Is that the greatest sports cliche going or what? When “ground and pound” gets an entry in Webster’s, we’ll know Thomas’s MMA mission has been accomplished.

***

Maybe there’s hope for NASCAR after all.

Driver Jeremy Mayfield was recently suspended for an unspecified violation of the racing giant’s substance abuse policy. Mayfield publicly denied any wrongdoing and sued to restore his good name.

But NASCAR’s playing hardball, and somebody from within leaked to ESPN that Mayfield was caught with crystal meth in his system in a post-race urine test.

If true, this is good news for real NASCAR fans. I mean, when NASCAR was started all those years ago by former D.C. gas station owner Bill France, all the big racers were moonshiners.

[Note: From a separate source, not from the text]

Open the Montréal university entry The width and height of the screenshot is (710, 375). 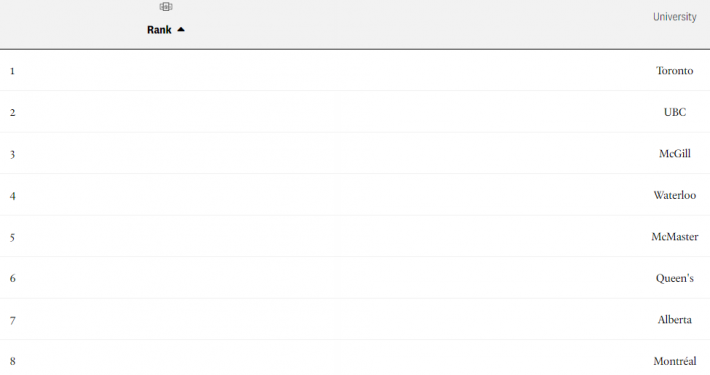click(674, 361)
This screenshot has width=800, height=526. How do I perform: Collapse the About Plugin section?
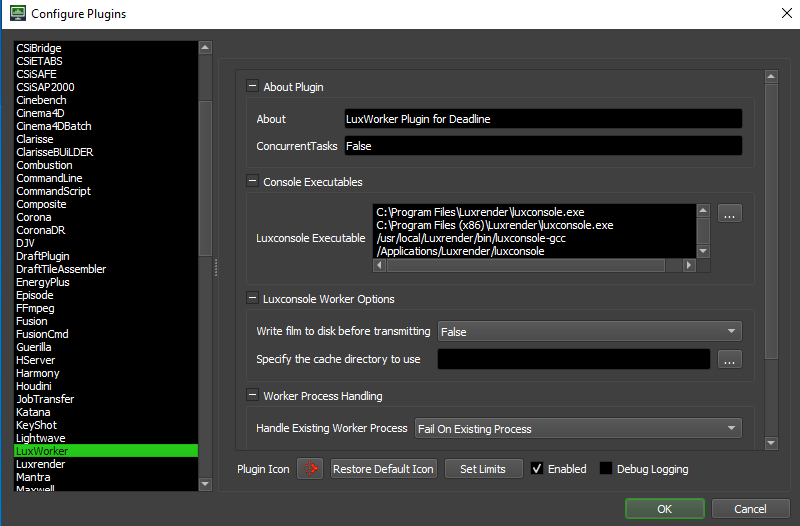point(252,87)

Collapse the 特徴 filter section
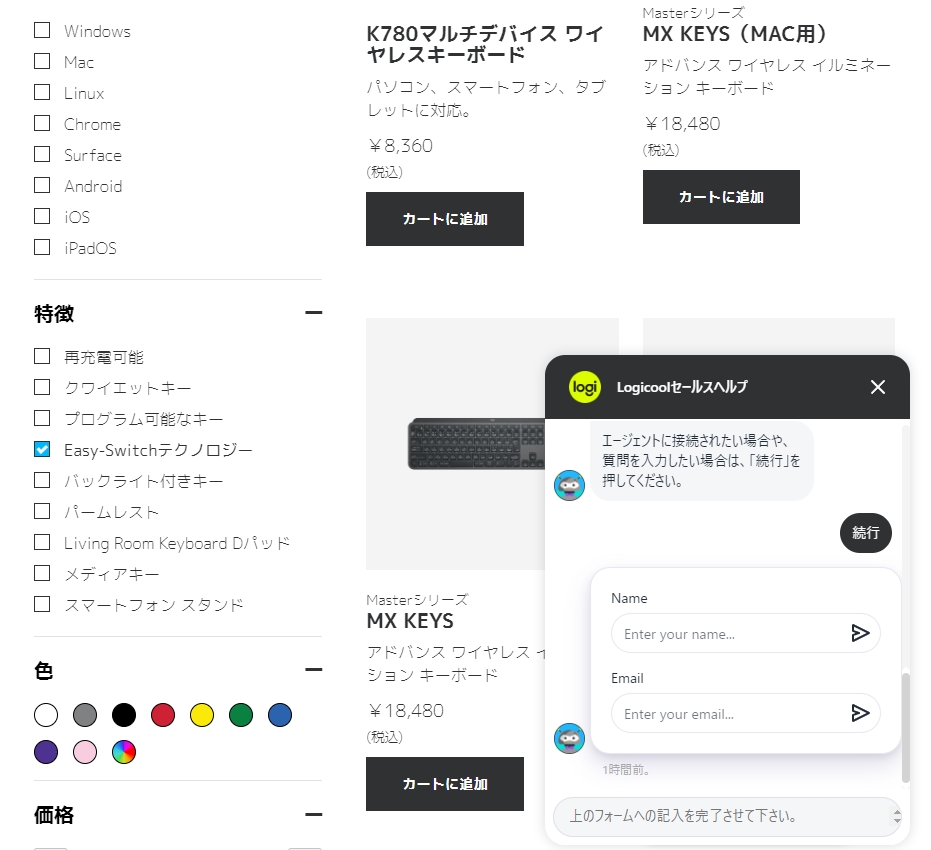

Well, meth is the new moonshine, made by outlaws in the same sort of backwoods and dirtwater locales where the first-generation drivers learned to go fast while running from the law.

So, again, if the meth stories are true, good for NASCAR!

But, alas, I think Mayfield’s getting railroaded here. Methheads don’t have teeth! And they don’t drive cars! Real tweakers have to sell their cars to get meth, and are left riding little bikes from dealer to dealer! Now, if Mayfield was caught after the race trying to unload his #41 All-Sport Body Quencher Toyota for some crystal, I’d believe the charges.

I am bothered that the guy drives a Toyota, though.

***

A very interesting discussion among season ticket holders is taking place over at Dan Snyder’s message board, extremeskins.com.

Seems Snyder’s ticket staff is offering fans with seats in the lower bowl of FedExField the opportunity to relocate to the once hallowed Joe Gibbs Level of the stadium without any charge. That’s the club seats, which have never sold out since the stadium opened, and in recent years, as the patches of yellow grew bigger and bigger and more visible on TV broadcasts, we’ve seen Snyder’s sales staff go to silly lengths to push these on the fans, such as offering signed jerseys and helmets and U2 tickets and doing away with the long-term contracts that were once required. Now, according to several extremeskins.com posters who claim to have been offered the relocations, in an effort to hold onto fans who were threatening to not renew their general admission season tickets, Snyder is selling club seats at general admission prices and has eliminated the contractual strings.

That’s gotta burn all the saps who are locked into long-term club-seat contracts or renewed their season tickets by the alleged deadline in early March.

***

Interesting story about the Washington Mystics in today’s Washington Post. Interesting not because the Mystics win yesterday in Detroit put the team at 3-0 for the FIRST time in franchise history, though that paints a pretty sorry picture of the Mystics history. No, the interesting part is that the Post used wire copy to break news of the historic achievement.

Looks like the Mystics don’t even rate a beat reporter any more.

Sucks for them, but it ain’t surprising when you take into account that the paper left the Mystics out of the Post 200.

Every other major sports franchise in the D.C. market made the Post’s list.